- [Required actions]
1 - Print the stretch of the horse-care thread from "We arrived as" through "turn out again.".
2 - According to the horse-care thread, in which county was Marjorie Sheard's yard located?

- [Quoted passage]
● ● ● ●
If you have the facilities a horse appreciates a warm bath as much as you do after hunting, best set up I ever saw and at a time when things like overhead heat lamps weren't in common use was at Marjorie Sheard's yard in Cheshire. 
We arrived as she got back from hunting, and the horse was hosed off completely with a normal shower fitted in a wet box she'd made, then stood under several heat lamps to dry with a net. 
She explained she had found it the easiest method and the horse appeared to benefit too, as any small cuts etc were easily spotted right away.
If your horse lives out I think all you can do is wash off their legs, rub as dry as you can get them, bandage if you can leave them to stand in until they're dry , then turn out again.
I think you have to do whatever fits your method of horsekeeping, MS method really looked so simple, a ten minute job and a clean happy horse..
She was a really hospitable lady too, we all trooped into her kitchen after she'd finished and had piping hot coffee laced with plenty of brandy..(oh yes, we also bought a horse.... :grin


----------



## L&M (1 November 2009)

Oh to have a wash room with hot water and heat lamps! 
I am interested in the comments about travelling home still tacked up and must admit I do tend to do this - I was told it helped keep their backs warm, so just loosen the girth and put a cooler over, and untack,wash off etc at home.
Both my horses are fully clipped and out during the day, in at night. If it is still light when I get home I do like to turn out for 1/2 hr so they can have a stretch and a roll, but now the clocks have changed they go straight 'to bed'.
● ● ● ●
- [Source material]
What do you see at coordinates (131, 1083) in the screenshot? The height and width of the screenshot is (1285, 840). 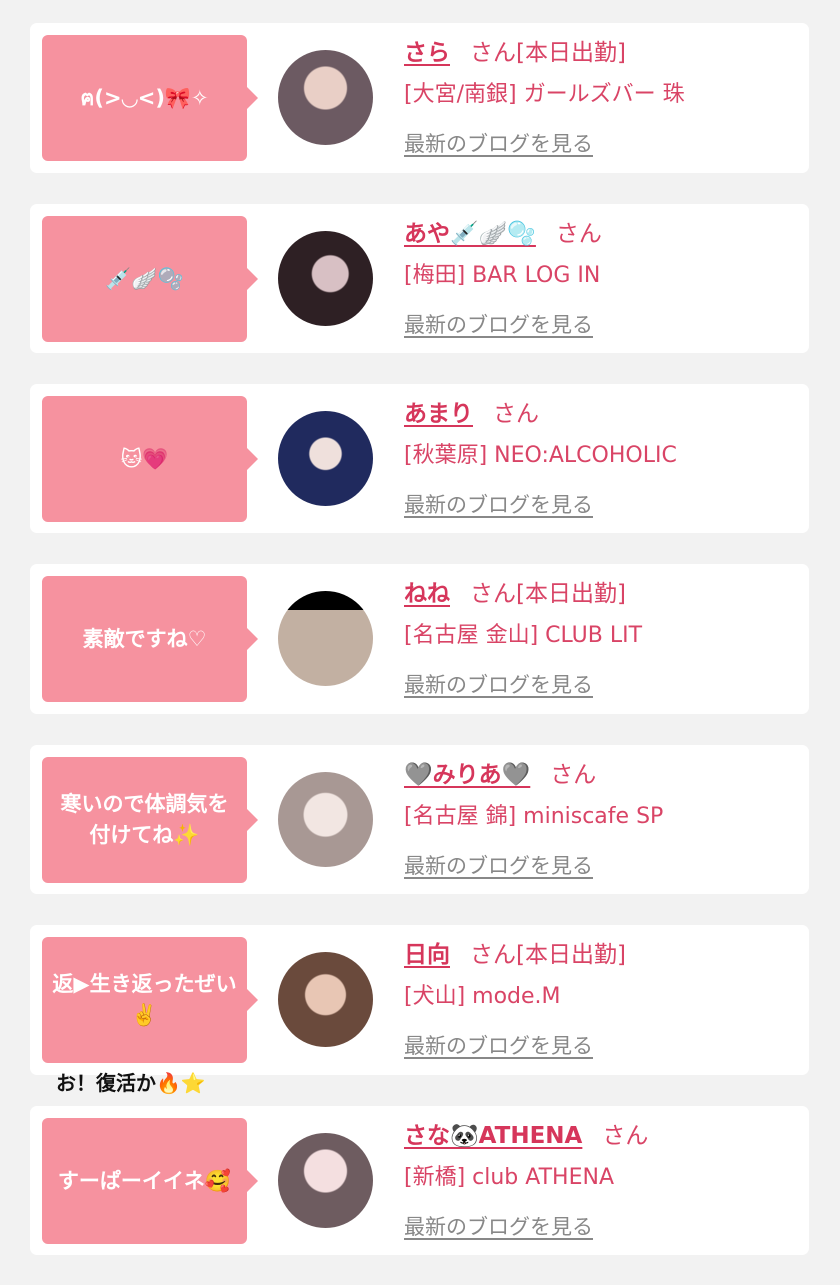 I see `overlay-note: お！復活か🔥⭐` at bounding box center [131, 1083].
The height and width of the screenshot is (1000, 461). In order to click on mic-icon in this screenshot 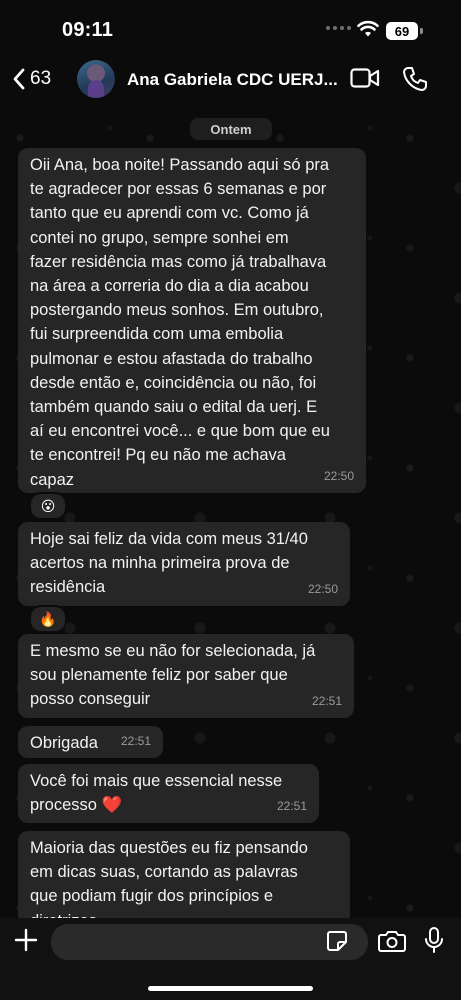, I will do `click(434, 940)`.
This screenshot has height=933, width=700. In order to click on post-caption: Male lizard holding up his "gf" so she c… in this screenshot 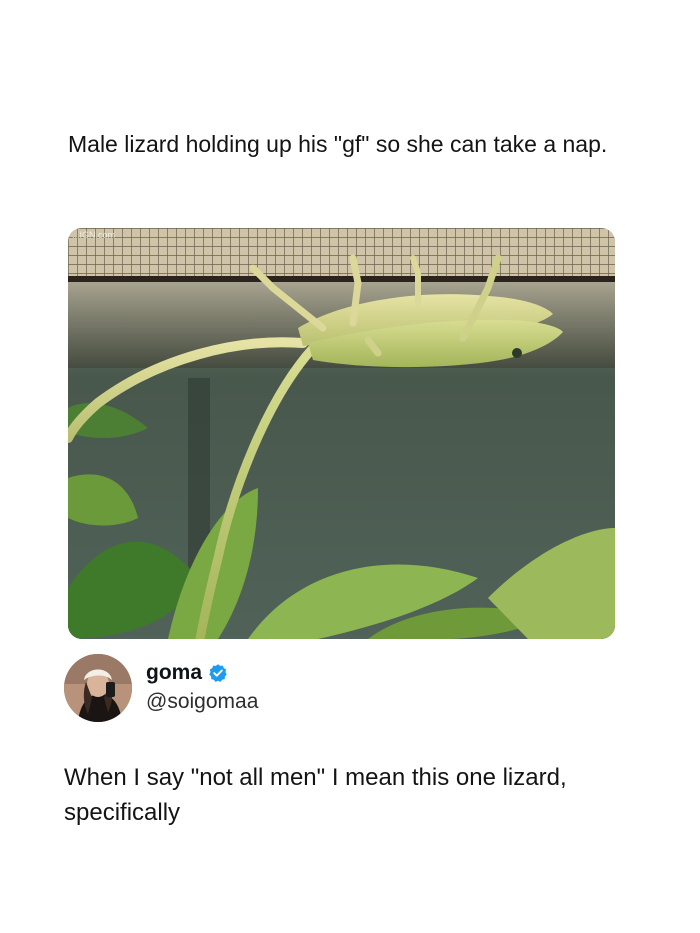, I will do `click(338, 144)`.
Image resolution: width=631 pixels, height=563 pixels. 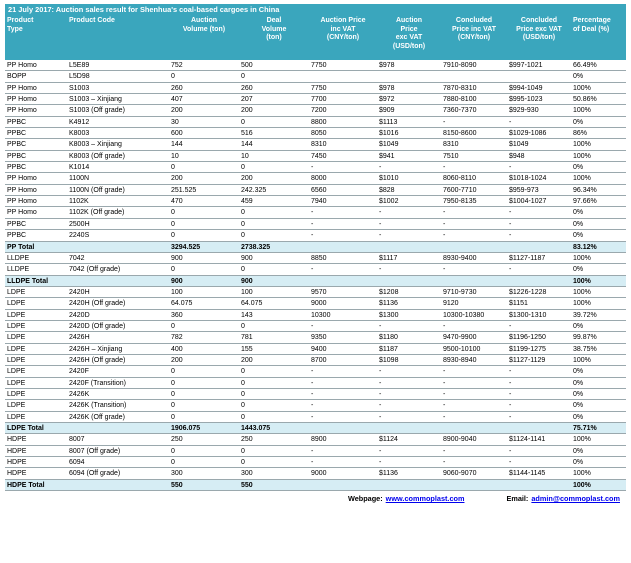 What do you see at coordinates (92, 20) in the screenshot?
I see `header-product-code: Product Code` at bounding box center [92, 20].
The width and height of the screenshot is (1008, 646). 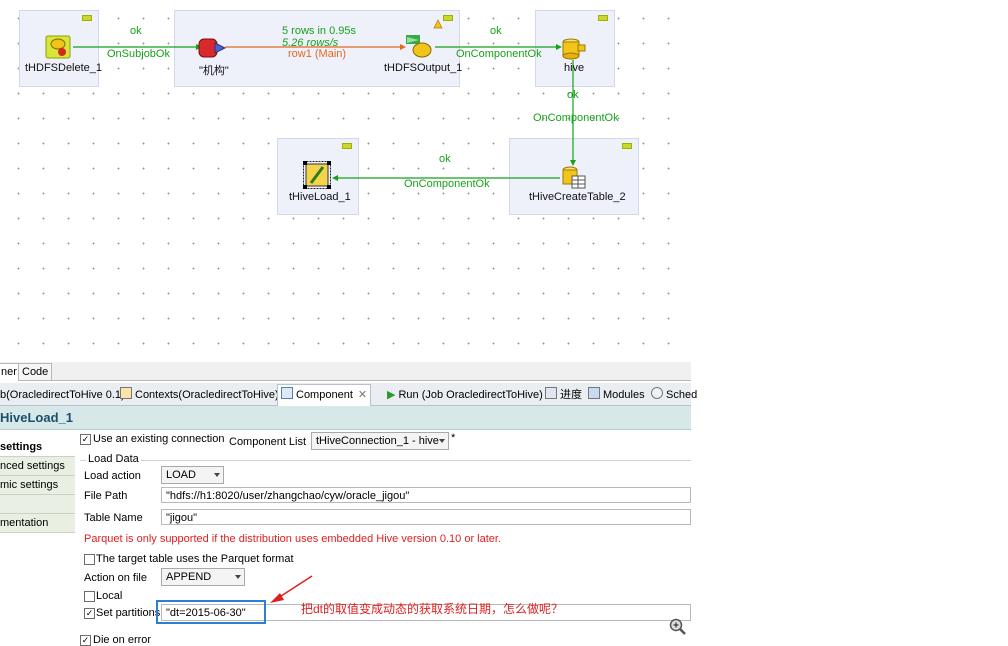 I want to click on side-item-basic-settings: settings, so click(x=38, y=448).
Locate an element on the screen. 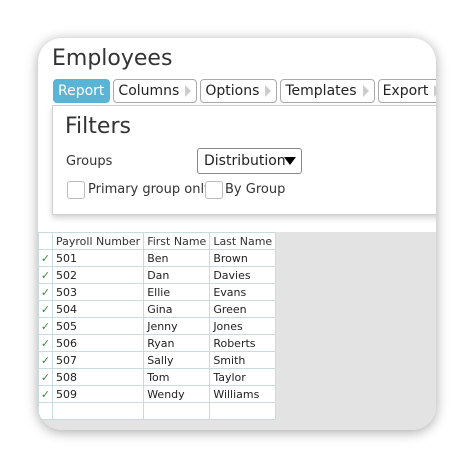 This screenshot has height=467, width=474. table-row: ✓ 501 Ben Brown is located at coordinates (158, 258).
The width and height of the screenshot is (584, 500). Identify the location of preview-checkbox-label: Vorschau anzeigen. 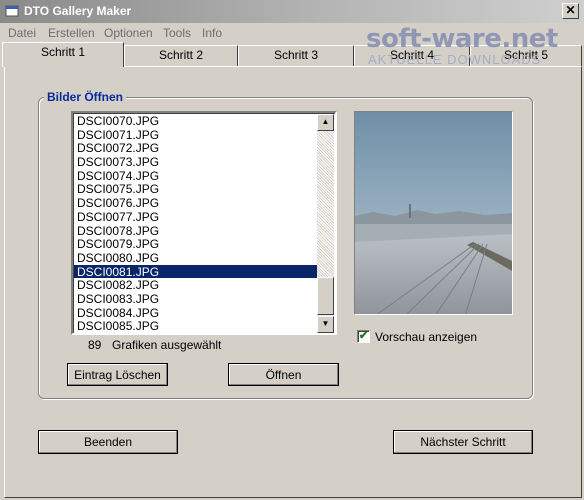
(426, 337).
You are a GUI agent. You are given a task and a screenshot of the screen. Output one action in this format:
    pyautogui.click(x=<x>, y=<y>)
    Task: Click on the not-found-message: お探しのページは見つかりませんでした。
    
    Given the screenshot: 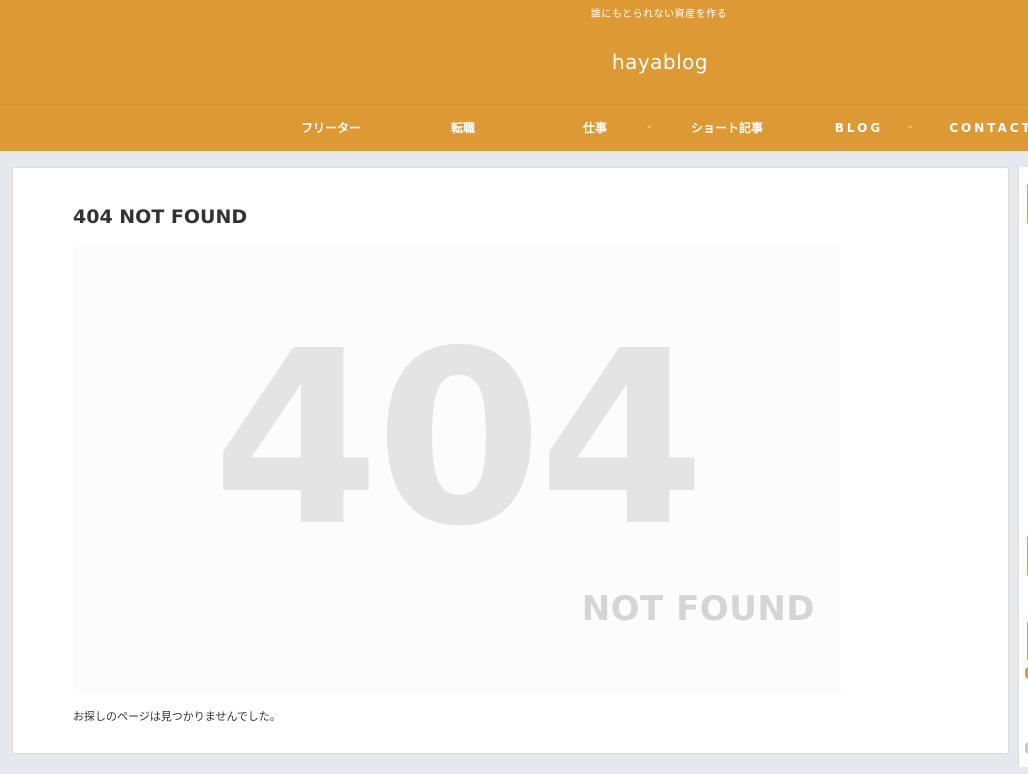 What is the action you would take?
    pyautogui.click(x=177, y=716)
    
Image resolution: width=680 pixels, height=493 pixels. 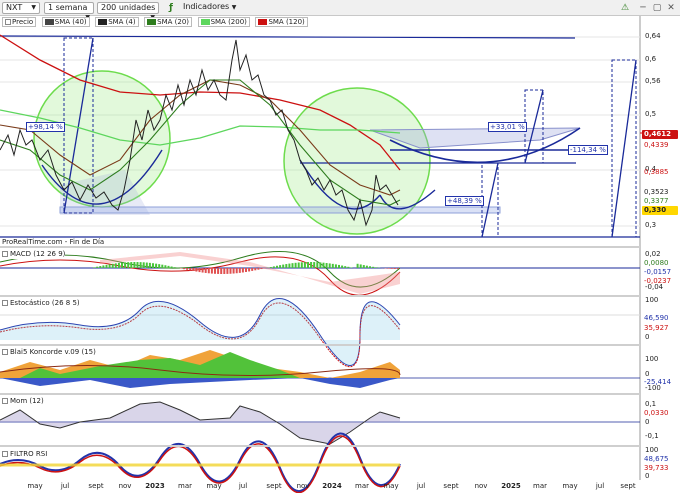 I want to click on price-tag: 0,3523, so click(x=656, y=192).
● ● ● ●
- [Solutions in order]
1 -
We arrived as she got back from hunting, and the horse was hosed off completely with a normal shower fitted in a wet box she'd made, then stood under several heat lamps to dry with a net. 
She explained she had found it the easiest method and the horse appeared to benefit too, as any small cuts etc were easily spotted right away.
If your horse lives out I think all you can do is wash off their legs, rub as dry as you can get them, bandage if you can leave them to stand in until they're dry , then turn out again.

2 - Cheshire